Sanırım her  kuşak bir denklem/ bilinmezdir demişler. Kuşakları x, y, z diye ayırmışlar. Ayırmaya da devam ediyorlar.

2013 yılından itibaren ise, 3.milenyum kuşağı,  alfalar sahnede..

Farklı kuşaklar, içinde yaşadıkları tarihsel koşulların ve teknolojik gelişmelerin, kültürün içinde farklı davranış kalıplarına, görüş ve düşünüş açılarına sahip olarak görülüyor.

Her ne kadar böyle ayırmak kolayımıza gitse de gerçek şu ki, her bireyin içinde doğduğu yaşadığı en küçük birim olan aileden, topluma kadar tecrübeleri, yaşamdan aldıkları şeyler farklı. Bu nedenle bu genellemeler nereye kadar doğrudur tabii ki tartışma götürür. Aslında her kuşak birbirinin içine geçmiş, bir arada ve beraberce gelişmekte.

Zamanla, gelişmelerle birlikte bu kuşakların içinde yer alan bireylerin de davranış ve görüş açıları değişiyor.

Üzerine çok konuştuğumuz, pazarlama, reklam, siyaset için özellikle peşine düştüğümüz ise uzun süredir z kuşağı olarak adlandırdığımız 2000 ve sonrası doğan gençlerimiz. Yani bizlerin çocukları.
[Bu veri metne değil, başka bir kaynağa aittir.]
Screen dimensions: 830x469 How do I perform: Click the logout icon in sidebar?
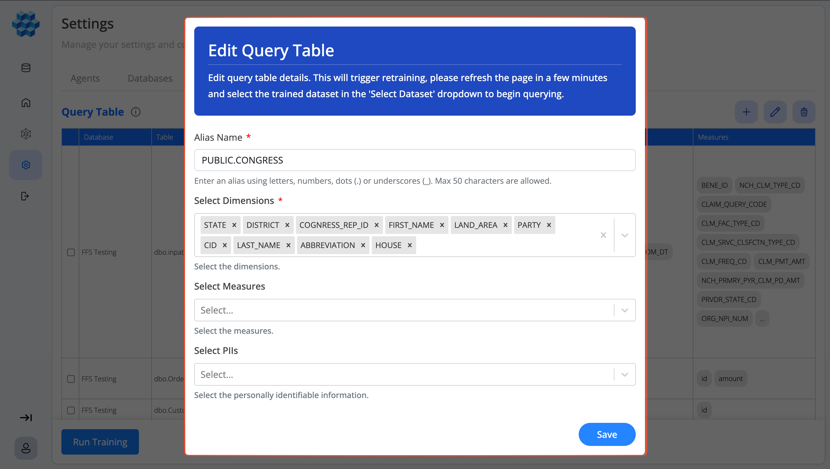25,196
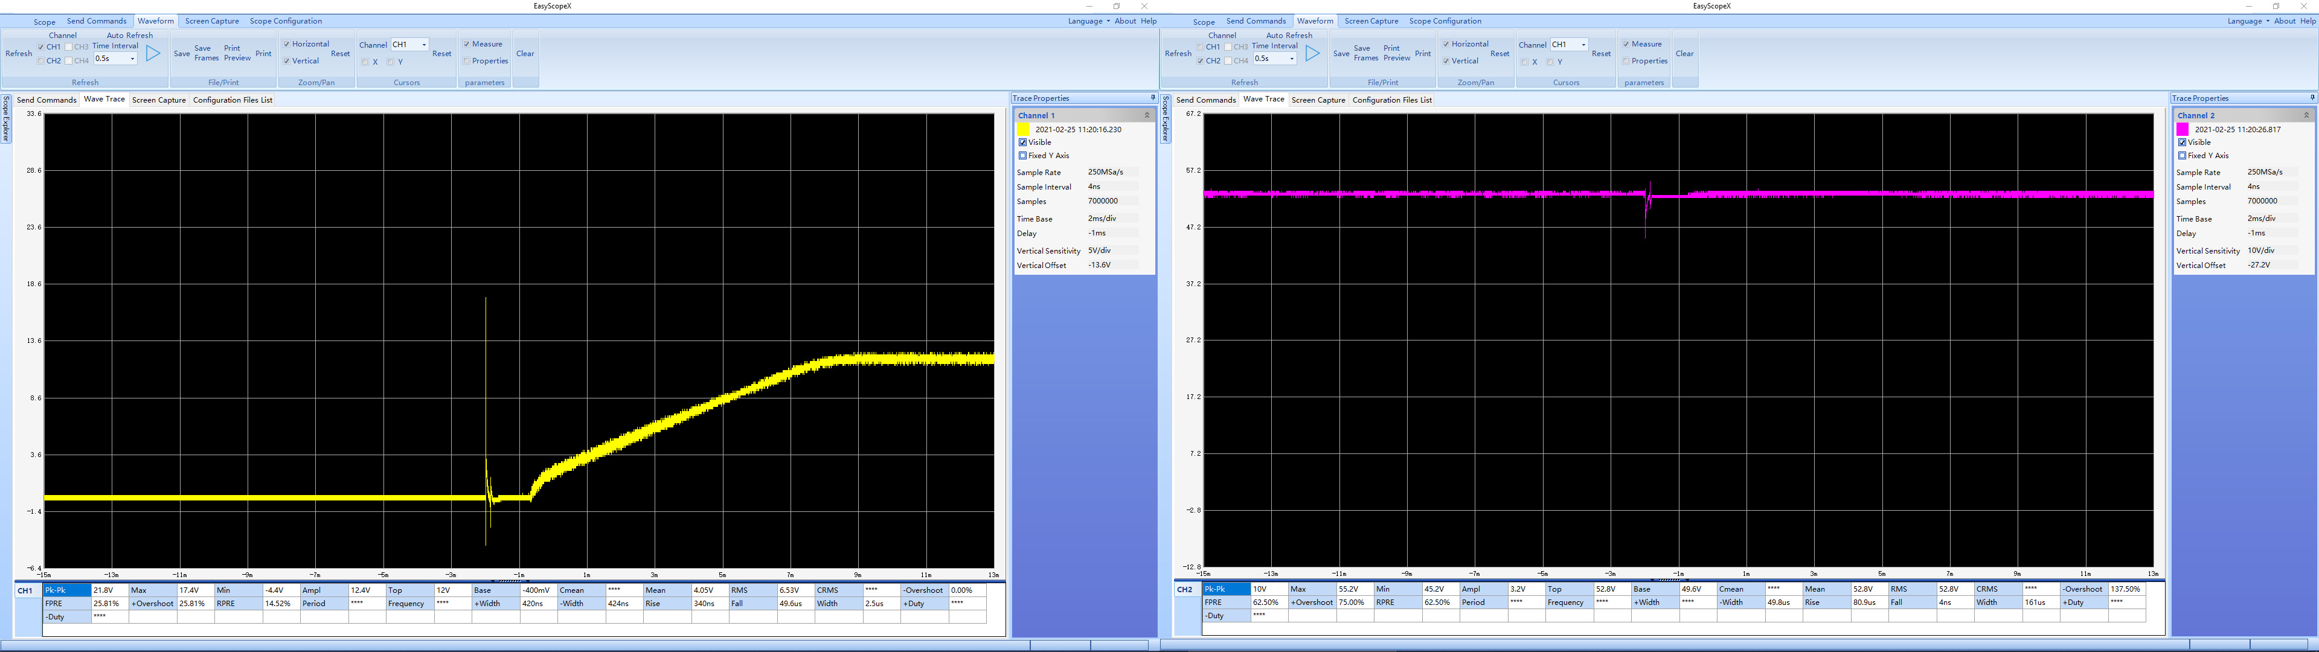Enable CH2 checkbox in the yellow-trace window ribbon

(41, 61)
Dijital uçurumun, gelir adaletsizliğinin  yer aldığı, farklılıklarımızla birlikte var olmaya çalıştığımız bu dünyada z kuşağı da farklı özellikler göstermekte. Kısacası doğdukları, içinde yaşadıkları kültürün, toplumun en küçük kurumu olan ailenin görüşü ve görünüşüne göre  hem davranış hem de  düşünce tarzları farklılık gösterebiliyor.

Bu sebeple bu kuşakta da genelleme yapmak aslında ne kadar mümkün, bu bir soru işareti. Halihazırda, çeşitli araştırmaların ortaya koyduğu ortak özellikler toplumumuzda z kuşağının yüzde kaçında mevcut, aslında bu da özel bir araştırma konusu olabilir.

İçe kapalı aile tiplerini, dijital uçurumları göz ardı edecek olursak( ki aslında bu da göz ardı edilemeyecek bir nokta) , z kuşağının özelliklerinin çeşitli kaynaklarda birleştiği noktalar mevcut .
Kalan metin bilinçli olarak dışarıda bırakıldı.